Per usual practice, I checked the PRS database to establish that the composition was public domain. As I anticipated, there were many arrangements of “Morning Has Broken”, all with different arrangers and publishers. Furthermore, the composer was denoted as “Trad” and the publisher as “DP” (i.e. public domain). All this tallied with what I expected to find for public domain work registration. With this evidence, the advertising agency was able to engage a music production company to create a new re-record of “Morning Has Broken” which included a licence for the first use. The arrangers thereafter assigned their arrangement as a new copyright work to Leap Music which was subsequently registered with PRS. All this was straightforward enough.

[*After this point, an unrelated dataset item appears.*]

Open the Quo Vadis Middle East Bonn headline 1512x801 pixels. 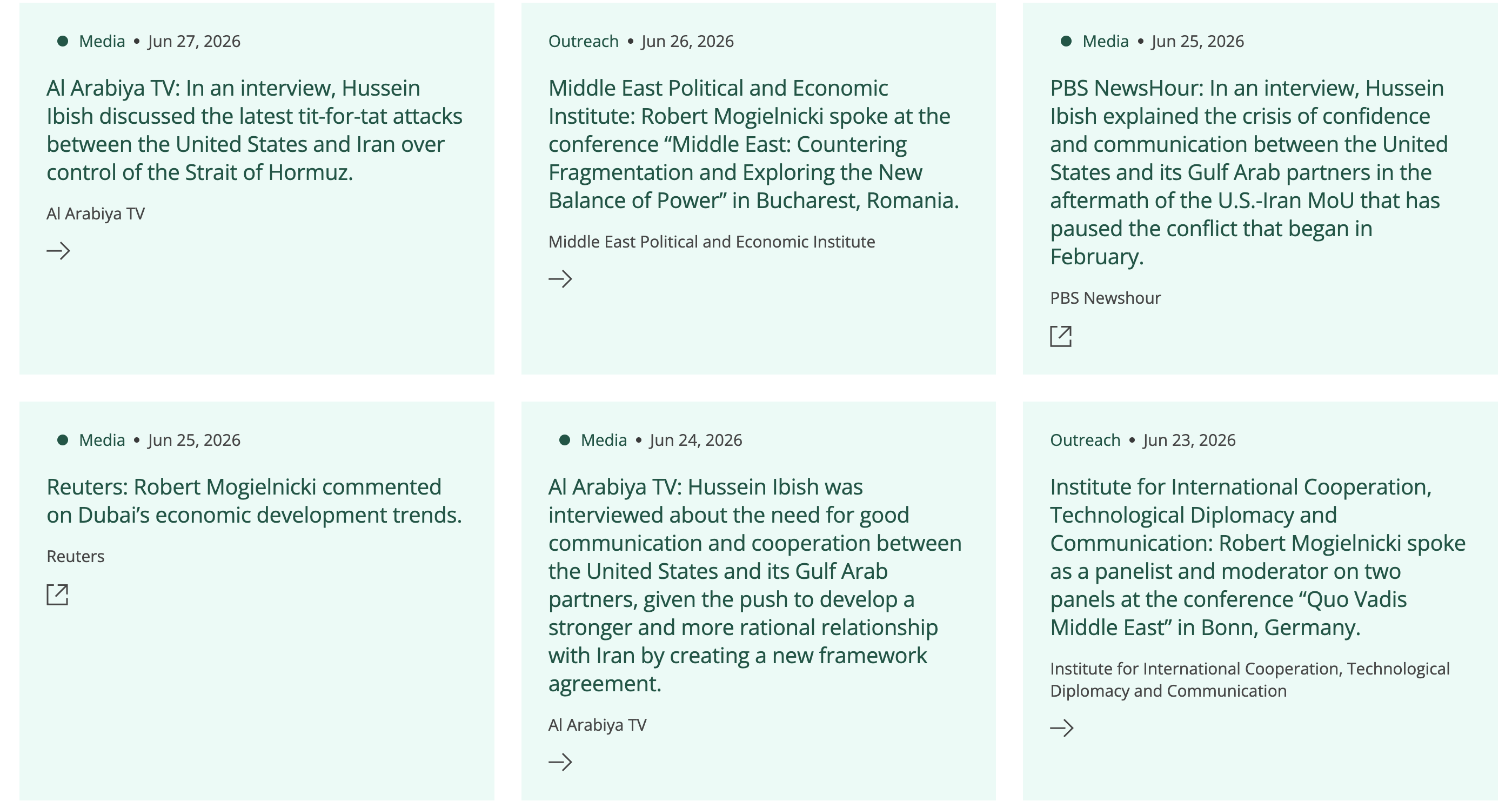[x=1258, y=557]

As I recall, once the campaign was launched, an idea emerged for a further film within the campaign using the same re-record of “Morning Has Broken”. However, unlike the launch film, the advertising agency now wanted a vocal version with the words sung by a school choir. The agency team and music production company were despatched to Yorkshire where a local school was selected as the location for the recording. The team duly returned with a charming rendition designed to tug at the heartstrings of all who heard it. There’s nothing like the sound of children’s voices to drive emotional engagement, as I expect the account management team would have told their clients at the bakery brand.

I remember briefly considering the lyrics and thinking “it’s a school hymn .. so it’s public domain just like the music”. I thought nothing further; the second film was launched with the vocal version of “Morning Has Broken” and everyone was happy. We moved on to the next project.

A few months later, I was passed a letter that had been received by the agency’s Legal department. The letter had been sent by the literary agent of Eleanor Farjeon, the author of the lyrics of “Morning Has Broken”, originally published in 1931. Whilst Farjeon had died in 1965, her works are still in copyright now in 2024, and certainly were back in 2003 when this story took place. Following some panicked research I discovered to my horror that Farjeon’s lyrics were not public domain and should have been licensed from her estate who still controlled the copyright. This was a terrible schoolboy error on my part, based on a false assumption and failure of proper due diligence. Such a mistake was a considerable embarrassment to me during Leap’s first year of business.

So, what happened?

As I always advise Resilient’s clients if an unauthorised usage has occurred, I did the most important thing first: Reach out and apologise, profusely. This was an oversight, for which there was no justifiable excuse, but it wasn’t deliberate. A profound apology, if delivered with humility and contrition, goes a long way to making amends.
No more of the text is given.